Hace unos días ocurrió un evento que resulta significativo para entender el funcionamiento de nuestra revolución. El asunto en cuestión es que nuestro Máximo Líder cometió en pequeño error aritmético en uno de sus “esporádicos” discursos. Dijo algo así como que ocho por siete son cincuenta y dos. No recuerdo bien los números, pero fue algo parecido. Por supuesto que los opositores golpistas, siempre sanguinarios, se afincaron en el error y lo pasaron por TV y lo enviaron por e-mail a todo el mundo. Así fue como me enteré.
Confieso que yo he cometido errores peores innumerables veces, por lo que el “lapsus” en cuestión no me pareció nada del otro mundo. Pero hubo algo significativo que acompañó al error, fue el silencio de todos los seguidores que lo contemplaron. Los mismos que interrumpen al Presidente para gritar ¡Así es que se gobierna!, en esta oportunidad callaron. Fue algo así como observar a toda la corte aplaudiendo al rey desnudo y alabando la belleza de su traje. Aquel patético silencio aprobatorio me resulto mucho, pero mucho más terrible que el involuntario error y me mostró con crudeza el drama que vive Venezuela sometida a la brillantez de un líder infalible.

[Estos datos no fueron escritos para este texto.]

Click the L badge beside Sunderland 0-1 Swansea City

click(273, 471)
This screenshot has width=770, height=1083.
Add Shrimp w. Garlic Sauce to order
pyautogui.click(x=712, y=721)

Me recordó lo que me dicen mis amigos del sector eléctrico cuando les pido que argumenten contra el absurdo de la “generación distribuida”. Me dicen: “Eso viene de arriba, lo trajo el presidente desde Cuba y no se puede objetar”. Me recordó a Fidel dando clases de eficiencia energética, al hablar de ollas arroceras en su monomanía senil, y a todos los cubanos aplaudiendo como focas la sapiencia energética de su jefe. Pensé en nuestro propio jefe cuando habla de agricultura y repite sus viejos conceptos de “gallineros verticales” y “cultivos organopónicos”, cuando promueve el trueque como alternativa al pernicioso egoísmo capitalista. Lo terrible no son las propuestas, sino la aceptación resignada de sus seguidores.
El drama de los sistemas autoritarios está precisamente ahí, en el silencio cómplice y complaciente de sus acólitos. Un silencio que anula toda iniciativa y toda creatividad y termina convirtiendo al país en un monumento a la improductividad. Toda nuestra actividad económica y social está sometida a esta rémora, pero permítanme que me concentre en los ejemplos vinculados al sector eléctrico que lo conozco mejor.

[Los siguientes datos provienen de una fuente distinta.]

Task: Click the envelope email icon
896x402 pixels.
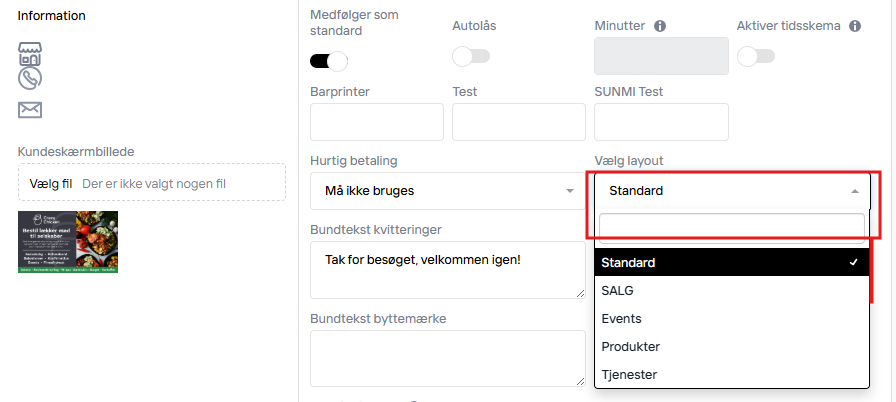Action: coord(30,110)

Alguna vez apunté que nuestro sector eléctrico no se arreglaba ni que trajeran al mismo Edison a dirigir Corpoelec, que no iba a poder hacer nada si su trabajo consistía en aplaudir al presidente cada domingo. Y es que allí precisamente está el drama, nadie se atreve a esbozar una idea. Los planes son sustituidos por promesas publicitarias. Los foros en los que se analizaban los problemas del sector se han eliminado y todo el mundo se cala malos proyectos sin chistar: Josefa Camejo, Ezequiel Zamora, el desarrollo 2 de Uribante-Caparo y hasta San Diego de Cabrutica, por citar unos pocos. En vez de proyectos de gran escala en el centro y occidente y resolver el suministro de energía primaria.
Al final sólo se atienden las emergencias y se promocionan como grandes soluciones. Las instituciones están al servicio de la popularidad y la fama de Líder. La revolución es el objetivo y todo está a su servicio, pero la revolución soy “YO” como dirigente imprescindible que logro la conexión con el pueblo.
Por esta vía los ingenuos revolucionarios reemplazan objetivos igualitarios, que son incontestables en teoría, por el más bajo culto a la personalidad. Con la lamentable consecuencia de empobrecer al país, porque un país en el que sólo uno piensa y los demás obedecen está condenado a empobrecerse. Y no me refiero a la pobreza material, sino a todas las pobrezas, especialmente a la pobreza intelectual, al sacrificio de la capacidad de opinar y crear.
Este es, sin duda, el error aritmético que se cometió en aquella concentración y es un error al que quedaremos condenados con la reelección perpetua.